We coaches love coaching youth football! It usually starts out as a way to spend more time with your son and it grows into something more. My son is moving on to 8th grade football and I can no longer be his coach. Man I will miss it. I’m sure he won’t! He says I yell at him to much; sorry son! It is this love of coaching kids and being a positive role model to a young man, which in many cases, unfortunately, does not have a positive male role model in their life, and is why I’ve decided to continue coaching with Coach Alkire on a brand new 11 year team this year. I can’t wait.
Now back to my point. With the pre-season planning that goes on, you start to get excited about all of the aspects of forming your new team and then it snaps into the back of your mind like a haunting childhood memory… That Football Parent who is out to make your life hell!
We have all had parents of players who are just not happy no matter what you do –
“Little Johnny should be the running back because he’s really fast!”
“Little Johnny should be the QB because you should see him throw it in the back yard!”
“Little Johnny is not happy playing Guard and wants to run the ball. I know he’s a first year player but you should give him a shot”
We’ve all heard the same complaints and experienced the same problems.
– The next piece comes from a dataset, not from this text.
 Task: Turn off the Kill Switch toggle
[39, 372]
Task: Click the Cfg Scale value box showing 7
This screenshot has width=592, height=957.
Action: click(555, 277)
Here are some tips to prevent some of it down the road.
After you have drafted your team call a parents meeting and hand out the team rules.
1. Don’t ever ask the Coach if their son can play a specific position.
2. A parent should never talk badly about the coach, coaching staff or other players in front of their child.
3. Parents should only address the head coach with concerns or problems; do not approach the assistant coaching staff with your complaints.
These seem like pretty simple rules, maybe perceived a bit “forceful” by some, but they are crucial in order to develop a cohesive unit of a team. Time wasted dealing with issues that do not benefit your player’s development hurts your team as well as your players.
Even with these simple rules in place there’s always one.
A few years back we had a player on our team that had fantastic speed… mind boggling speed. He was raw, a bit scared, but I thought with some work we could get him in the backfield sweeping all over the field. He was scared to take a hit, but then again there are not too many first year players that aren’t scared to take a hit. He did have some good pursuit ability, so I put him at Corner. Wasn’t the best Corner, but effective enough to push the play back in where he had some help.
A few weeks went by and I noticed the kid repeatedly asking why he can’t run the ball. He told me his dad said he should be running the ball… uh oh… here we go. I told him he was building more confidence in his ability and I would let him know when he’s ready.
Another week went by and his practices that week were going great. I had made the decision that I would put him at 4-back in Thursday’s practice. Well after I got home that night (Tuesday) I received a 3 page email from his father copied to the entire coaching staff. Won’t go into the details, but to sum it up in a few words I would say “You’re stupid and all of the coaches are stupid and I will take a team next year and show you guys.” Obviously there was quite a bit more verbal diarrhea, but that pretty much sums it up.
Needless to say the player never got a chance to play the 4-Back position. Not as a punishment to the kid, but because of the harm his attitude towards the coaches, which his father instilled in him, would do to the team.
Football can be a great experience or it can be a bad one. It’s up to us coaches making sure that the staff, the players and the parents work together as a unit.
When you do get that parent on occasion, take them to the side and remind them that you are not get paid to coach youth football, but you are doing it because of the kids. And if that doesn’t work, tell them good luck with the team they are coaching next year!